LHIAS typically spares the fossa ovalis while respecting the atrial
septum boundaries.(6) TTE has low sensitivity in diagnosing LHIAS due to
limited resolution, especially when the image quality is suboptimal. A
transesophageal echocardiogram can be used to easily make the diagnosis
for LHIAS, which best appears ‘in the bicaval view’ as “globular
thickening of the interatrial septum”.
What made matters worse was that this mass was incidentally discovered
in this patient with COVID-19 pneumonia. As has been published in
several studies, accelerated thrombosis was frequently reported in
patients admitted with COVID-19. Therefore, in our case, due to severe
Covid-19 symptoms with elevated D-dimer, the mass was treated as an
intracardiac thrombus; initially, heparin and warfarin, then
subsequently with warfarin only using a target INR between 2-3.
Due to the patient’s acute respiratory distress, he was not suitable for
any intervention. Therefore, the decision was made not to proceed with
TEE to prevent further respiratory deterioration.

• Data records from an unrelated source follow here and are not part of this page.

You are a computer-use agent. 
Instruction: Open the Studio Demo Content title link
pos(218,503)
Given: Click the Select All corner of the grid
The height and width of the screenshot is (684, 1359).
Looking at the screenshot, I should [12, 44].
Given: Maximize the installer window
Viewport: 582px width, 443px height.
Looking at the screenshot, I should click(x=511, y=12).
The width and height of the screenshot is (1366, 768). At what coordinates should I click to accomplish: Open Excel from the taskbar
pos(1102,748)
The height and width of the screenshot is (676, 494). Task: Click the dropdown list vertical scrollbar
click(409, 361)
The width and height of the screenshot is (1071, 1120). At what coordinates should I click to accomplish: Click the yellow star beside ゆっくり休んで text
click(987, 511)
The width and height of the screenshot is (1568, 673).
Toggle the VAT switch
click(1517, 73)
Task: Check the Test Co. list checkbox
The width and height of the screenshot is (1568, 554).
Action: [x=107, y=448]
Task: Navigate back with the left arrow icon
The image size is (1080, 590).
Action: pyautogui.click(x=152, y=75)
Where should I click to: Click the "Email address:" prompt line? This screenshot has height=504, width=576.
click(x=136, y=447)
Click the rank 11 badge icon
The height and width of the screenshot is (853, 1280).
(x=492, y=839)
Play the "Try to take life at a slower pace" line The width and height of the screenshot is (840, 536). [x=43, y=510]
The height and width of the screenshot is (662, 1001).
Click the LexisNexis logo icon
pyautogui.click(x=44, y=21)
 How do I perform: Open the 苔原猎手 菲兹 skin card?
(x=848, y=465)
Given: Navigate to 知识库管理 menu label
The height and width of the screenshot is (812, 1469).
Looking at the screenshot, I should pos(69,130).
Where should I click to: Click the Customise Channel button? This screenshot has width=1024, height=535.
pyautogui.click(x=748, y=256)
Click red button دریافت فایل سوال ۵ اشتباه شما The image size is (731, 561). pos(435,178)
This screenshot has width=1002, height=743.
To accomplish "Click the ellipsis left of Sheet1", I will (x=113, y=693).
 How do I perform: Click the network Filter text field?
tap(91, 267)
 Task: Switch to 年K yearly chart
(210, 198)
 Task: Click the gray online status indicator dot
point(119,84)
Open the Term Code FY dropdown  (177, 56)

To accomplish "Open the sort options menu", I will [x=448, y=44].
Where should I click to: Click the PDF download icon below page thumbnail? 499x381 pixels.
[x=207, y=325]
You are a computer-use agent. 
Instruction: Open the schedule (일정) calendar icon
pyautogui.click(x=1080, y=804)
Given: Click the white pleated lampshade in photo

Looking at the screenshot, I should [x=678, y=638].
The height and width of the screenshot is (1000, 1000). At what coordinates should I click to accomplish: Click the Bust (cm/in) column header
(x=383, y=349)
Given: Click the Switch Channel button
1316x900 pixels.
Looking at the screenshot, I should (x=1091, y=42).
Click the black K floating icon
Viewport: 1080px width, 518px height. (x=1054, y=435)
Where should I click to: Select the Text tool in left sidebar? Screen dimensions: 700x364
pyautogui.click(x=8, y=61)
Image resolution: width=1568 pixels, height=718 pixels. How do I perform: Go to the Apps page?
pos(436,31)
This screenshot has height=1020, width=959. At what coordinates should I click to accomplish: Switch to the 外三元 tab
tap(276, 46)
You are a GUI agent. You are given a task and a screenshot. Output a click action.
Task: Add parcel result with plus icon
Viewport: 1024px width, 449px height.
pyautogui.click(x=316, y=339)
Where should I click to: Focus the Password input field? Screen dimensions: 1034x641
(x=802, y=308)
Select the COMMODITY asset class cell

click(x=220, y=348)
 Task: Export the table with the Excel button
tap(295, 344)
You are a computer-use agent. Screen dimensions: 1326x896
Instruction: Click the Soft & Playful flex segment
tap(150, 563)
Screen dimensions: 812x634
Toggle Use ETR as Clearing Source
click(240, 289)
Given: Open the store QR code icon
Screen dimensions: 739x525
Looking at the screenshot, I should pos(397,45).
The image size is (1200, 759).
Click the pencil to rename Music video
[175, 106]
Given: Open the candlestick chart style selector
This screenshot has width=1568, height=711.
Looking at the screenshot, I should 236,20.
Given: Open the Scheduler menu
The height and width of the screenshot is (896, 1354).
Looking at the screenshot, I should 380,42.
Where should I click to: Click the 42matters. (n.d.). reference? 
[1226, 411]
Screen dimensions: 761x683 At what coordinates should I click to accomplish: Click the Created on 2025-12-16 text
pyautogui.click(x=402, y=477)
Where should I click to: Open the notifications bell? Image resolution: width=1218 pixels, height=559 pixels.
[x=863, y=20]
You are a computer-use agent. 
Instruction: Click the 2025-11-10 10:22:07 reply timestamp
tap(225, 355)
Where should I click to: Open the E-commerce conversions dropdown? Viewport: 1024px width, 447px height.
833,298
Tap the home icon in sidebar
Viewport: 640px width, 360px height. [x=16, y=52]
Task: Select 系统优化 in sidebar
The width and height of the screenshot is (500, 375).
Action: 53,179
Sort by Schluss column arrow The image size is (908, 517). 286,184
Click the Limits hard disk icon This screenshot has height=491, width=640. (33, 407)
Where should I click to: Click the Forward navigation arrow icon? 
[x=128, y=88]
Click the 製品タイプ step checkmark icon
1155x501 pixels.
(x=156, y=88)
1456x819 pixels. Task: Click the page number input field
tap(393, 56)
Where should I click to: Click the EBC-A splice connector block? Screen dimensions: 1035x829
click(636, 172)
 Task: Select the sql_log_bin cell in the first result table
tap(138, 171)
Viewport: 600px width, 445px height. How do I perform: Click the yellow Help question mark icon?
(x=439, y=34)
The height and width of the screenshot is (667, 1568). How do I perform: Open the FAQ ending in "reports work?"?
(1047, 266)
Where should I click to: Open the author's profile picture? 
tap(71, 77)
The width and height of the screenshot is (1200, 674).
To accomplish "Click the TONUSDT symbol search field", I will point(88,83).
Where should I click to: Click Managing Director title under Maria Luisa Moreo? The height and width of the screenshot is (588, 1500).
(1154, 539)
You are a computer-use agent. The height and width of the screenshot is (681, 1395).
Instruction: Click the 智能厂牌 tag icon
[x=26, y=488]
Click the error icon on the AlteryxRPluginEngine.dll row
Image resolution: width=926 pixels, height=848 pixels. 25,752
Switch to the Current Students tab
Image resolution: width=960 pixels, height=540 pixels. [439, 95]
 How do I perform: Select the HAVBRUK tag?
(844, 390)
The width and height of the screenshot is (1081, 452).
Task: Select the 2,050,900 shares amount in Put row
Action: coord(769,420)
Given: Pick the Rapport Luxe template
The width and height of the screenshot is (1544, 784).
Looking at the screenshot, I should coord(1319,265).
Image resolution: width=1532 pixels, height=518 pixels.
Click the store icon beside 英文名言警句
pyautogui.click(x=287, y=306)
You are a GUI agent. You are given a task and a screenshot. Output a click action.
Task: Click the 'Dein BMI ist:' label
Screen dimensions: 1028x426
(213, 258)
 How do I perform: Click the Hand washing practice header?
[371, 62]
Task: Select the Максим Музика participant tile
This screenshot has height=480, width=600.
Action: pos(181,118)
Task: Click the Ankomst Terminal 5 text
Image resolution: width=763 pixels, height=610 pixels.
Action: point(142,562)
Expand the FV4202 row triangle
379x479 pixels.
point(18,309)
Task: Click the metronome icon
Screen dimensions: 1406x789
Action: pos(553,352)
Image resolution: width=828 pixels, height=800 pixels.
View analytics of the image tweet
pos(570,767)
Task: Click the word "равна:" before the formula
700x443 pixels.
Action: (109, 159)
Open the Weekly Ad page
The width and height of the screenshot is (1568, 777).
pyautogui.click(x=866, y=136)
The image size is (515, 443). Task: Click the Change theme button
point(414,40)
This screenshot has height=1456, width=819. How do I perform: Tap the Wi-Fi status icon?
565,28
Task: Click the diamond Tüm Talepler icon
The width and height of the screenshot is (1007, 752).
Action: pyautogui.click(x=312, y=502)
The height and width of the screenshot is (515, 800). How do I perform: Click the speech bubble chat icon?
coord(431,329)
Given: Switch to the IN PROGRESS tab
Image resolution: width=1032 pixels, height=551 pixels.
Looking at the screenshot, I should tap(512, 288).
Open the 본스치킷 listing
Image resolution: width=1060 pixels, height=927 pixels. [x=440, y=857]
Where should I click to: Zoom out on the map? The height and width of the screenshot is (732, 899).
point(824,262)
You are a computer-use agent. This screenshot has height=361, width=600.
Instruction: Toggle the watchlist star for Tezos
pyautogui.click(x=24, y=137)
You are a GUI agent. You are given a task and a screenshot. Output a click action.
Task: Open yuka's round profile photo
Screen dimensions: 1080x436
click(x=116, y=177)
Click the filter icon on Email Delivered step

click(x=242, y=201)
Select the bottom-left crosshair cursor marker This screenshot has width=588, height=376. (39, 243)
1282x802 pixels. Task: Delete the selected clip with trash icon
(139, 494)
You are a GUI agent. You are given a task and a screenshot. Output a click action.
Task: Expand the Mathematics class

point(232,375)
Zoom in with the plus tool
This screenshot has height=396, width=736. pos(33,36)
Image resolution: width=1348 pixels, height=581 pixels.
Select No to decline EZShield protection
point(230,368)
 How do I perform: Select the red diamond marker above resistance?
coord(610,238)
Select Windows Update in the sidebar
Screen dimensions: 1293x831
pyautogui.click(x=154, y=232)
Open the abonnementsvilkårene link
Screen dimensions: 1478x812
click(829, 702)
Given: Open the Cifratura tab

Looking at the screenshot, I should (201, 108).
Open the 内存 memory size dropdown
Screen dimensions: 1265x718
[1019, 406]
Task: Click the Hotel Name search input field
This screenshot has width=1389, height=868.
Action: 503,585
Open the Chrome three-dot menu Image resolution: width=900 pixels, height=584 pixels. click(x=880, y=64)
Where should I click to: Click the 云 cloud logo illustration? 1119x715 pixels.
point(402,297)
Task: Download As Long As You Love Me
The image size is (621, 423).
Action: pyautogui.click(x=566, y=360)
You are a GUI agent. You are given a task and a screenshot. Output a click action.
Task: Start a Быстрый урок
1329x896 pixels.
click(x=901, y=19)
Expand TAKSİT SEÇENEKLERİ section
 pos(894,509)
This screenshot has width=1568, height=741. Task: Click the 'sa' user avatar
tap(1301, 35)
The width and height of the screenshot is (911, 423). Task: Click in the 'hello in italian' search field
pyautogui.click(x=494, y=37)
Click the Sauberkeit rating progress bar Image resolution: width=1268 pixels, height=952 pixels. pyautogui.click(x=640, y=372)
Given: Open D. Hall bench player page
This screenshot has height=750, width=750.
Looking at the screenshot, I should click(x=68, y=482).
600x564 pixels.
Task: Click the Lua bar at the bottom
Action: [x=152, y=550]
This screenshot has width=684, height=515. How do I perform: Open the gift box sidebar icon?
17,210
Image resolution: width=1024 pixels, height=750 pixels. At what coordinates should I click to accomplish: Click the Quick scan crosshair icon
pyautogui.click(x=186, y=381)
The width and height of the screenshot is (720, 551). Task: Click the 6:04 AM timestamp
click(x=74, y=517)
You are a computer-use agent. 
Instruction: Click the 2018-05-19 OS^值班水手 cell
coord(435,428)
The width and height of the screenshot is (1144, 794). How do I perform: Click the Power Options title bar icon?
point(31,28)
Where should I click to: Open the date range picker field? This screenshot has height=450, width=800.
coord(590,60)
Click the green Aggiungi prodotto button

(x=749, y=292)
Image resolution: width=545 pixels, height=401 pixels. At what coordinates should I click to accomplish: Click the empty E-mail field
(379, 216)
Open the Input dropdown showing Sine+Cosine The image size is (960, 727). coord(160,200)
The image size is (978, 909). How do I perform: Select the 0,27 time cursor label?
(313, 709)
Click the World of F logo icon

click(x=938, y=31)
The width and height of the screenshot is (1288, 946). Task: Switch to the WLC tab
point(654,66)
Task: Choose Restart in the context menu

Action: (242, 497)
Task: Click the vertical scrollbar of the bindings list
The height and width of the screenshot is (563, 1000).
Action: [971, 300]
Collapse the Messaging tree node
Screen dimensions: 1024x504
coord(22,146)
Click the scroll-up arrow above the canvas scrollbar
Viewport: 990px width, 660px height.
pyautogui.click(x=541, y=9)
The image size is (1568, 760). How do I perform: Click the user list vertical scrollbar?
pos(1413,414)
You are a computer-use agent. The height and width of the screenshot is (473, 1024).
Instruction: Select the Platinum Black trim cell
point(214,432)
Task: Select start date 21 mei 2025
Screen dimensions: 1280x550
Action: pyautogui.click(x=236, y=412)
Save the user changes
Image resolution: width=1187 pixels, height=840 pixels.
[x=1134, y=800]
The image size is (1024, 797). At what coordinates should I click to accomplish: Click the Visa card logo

Typically, the borders of cardiac tumors are determined by CMR. It also
offers a superior tissue characterization. LHIAS follow the same signal
intensity of subcutaneous fat (7). Sparing the fossa ovalis and
extension of greater than 2cm in transverse diameter are unique to LHIAS
that differentiates it from lipomas. Typical findings include uniform
high signal intensity on T1 and T2 weighted images with signal
suppression on fat-saturated images.(8) They appear hyperintense also on
SSFP cine sequences, with no gadolinium contrast enhancement neither on
the first-pass perfusion nor in the delayed phase.(9) Other differential
here with fatty content would be malignant masses, which demonstrates
infiltration of anatomic structures, poor definition of borders,
inhomogeneous tissue appearance post gadolinium, and associated
pericardial or pleural effusion.(10) Thus localization, morphology, and
signal intensity tissue characterization on the CMR helps differentiate
between etiologies of tumors in the heart.